Mais voilà, l’ambiance actuelle est tant accablée par le tintamarre des droitistes que la raison ne tient plus sa note avec sa petite voix fluette. Cela fait bien longtemps qu’elle ne tonne plus en son cratère ! On réfléchira plus tard. Trop tard.

Jean-Noël Cuénod

Vidéo : le témoignage des sauveteurs

1 réflexion sur « Migrants : du naufrage aux larmes de crocodile »

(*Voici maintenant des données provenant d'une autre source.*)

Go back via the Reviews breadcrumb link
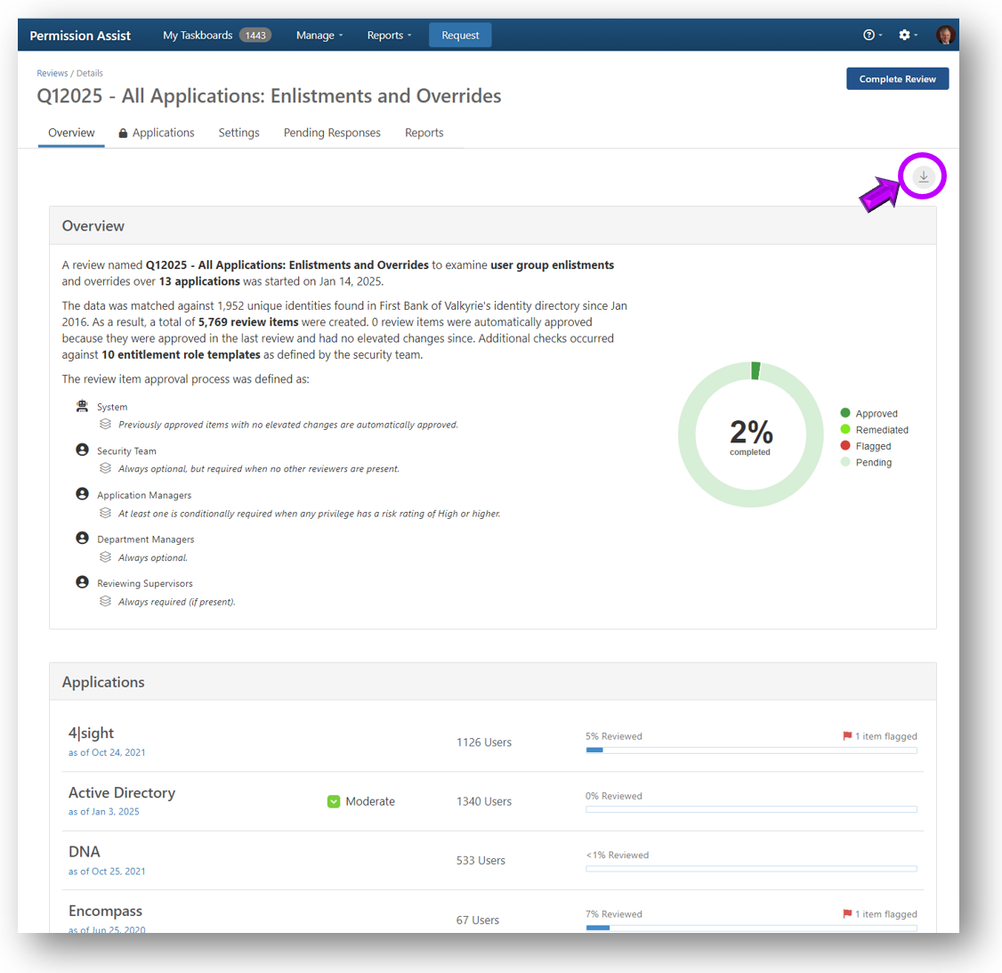Image resolution: width=1002 pixels, height=973 pixels. click(x=52, y=73)
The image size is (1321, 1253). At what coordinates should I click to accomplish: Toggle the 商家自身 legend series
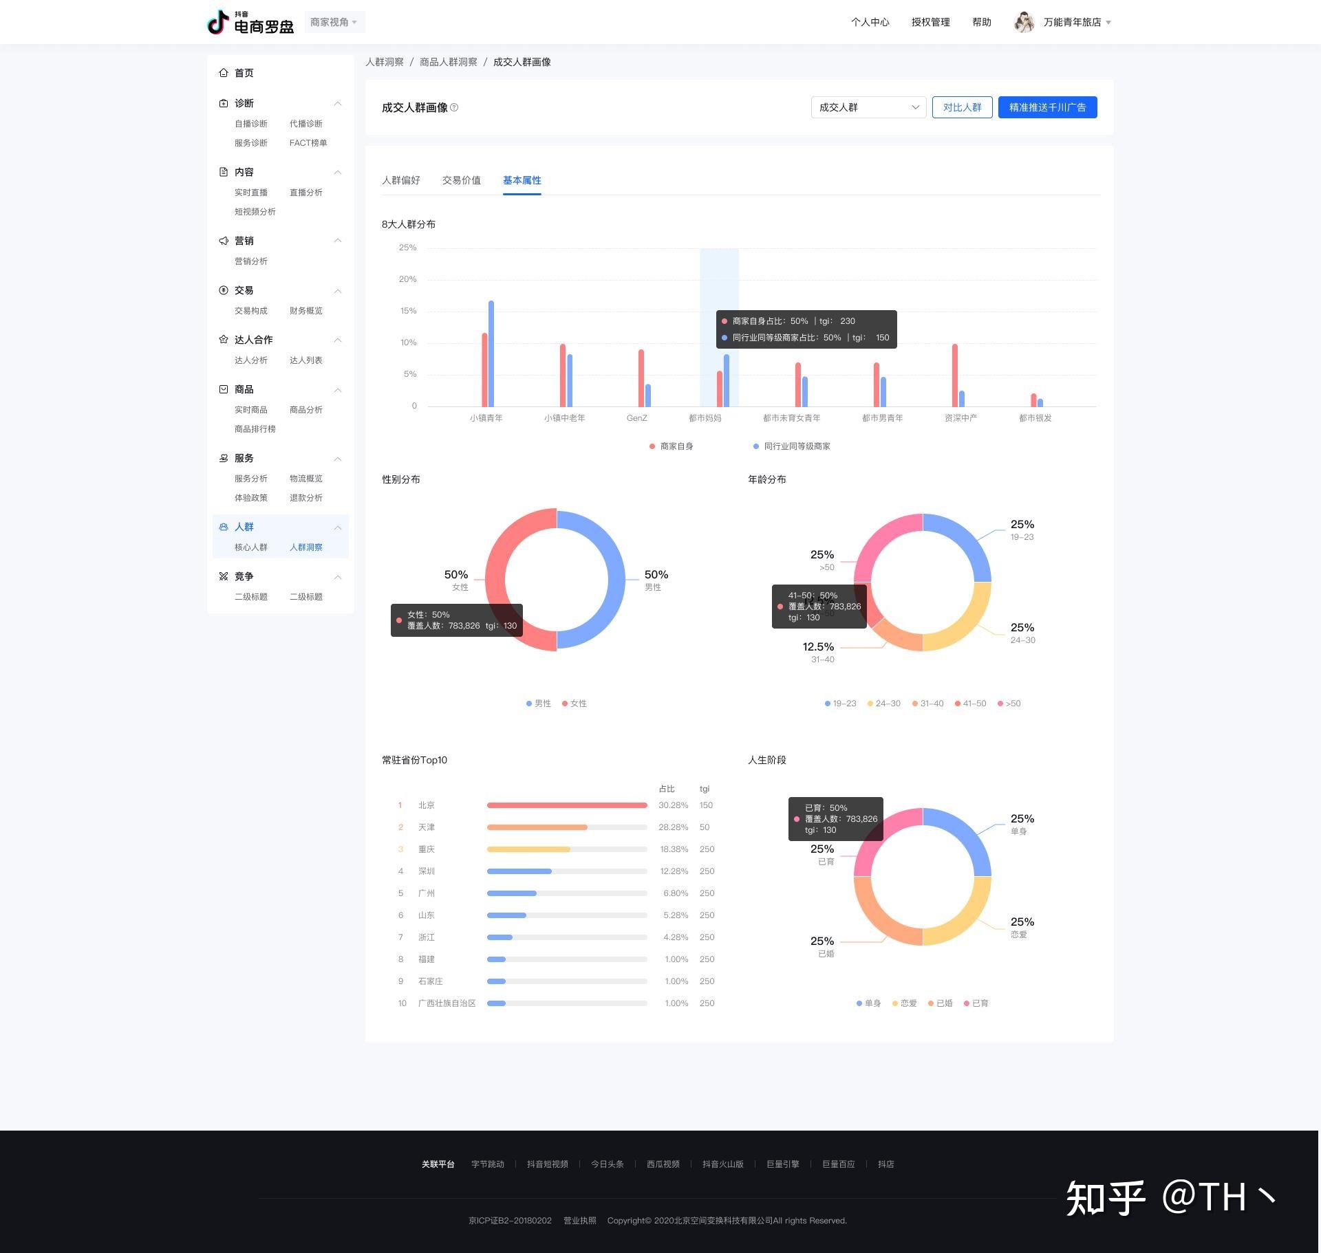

  1. Que pouvons-nous faire ? Rester impuissant ? Non.
    Haut les coeurs, continuons le combat du guerrier pacifique.
    La misère est loin mais aussi à notre porte.
    Il est dit que chaque acte d’amour si petit soit-il a des suites éternelles.
    A chacun de trouver sa voie pour éclairer un peu plus notre planète.
    Merci cher Jean-Noël pour tes réflexions porteuses d’élan.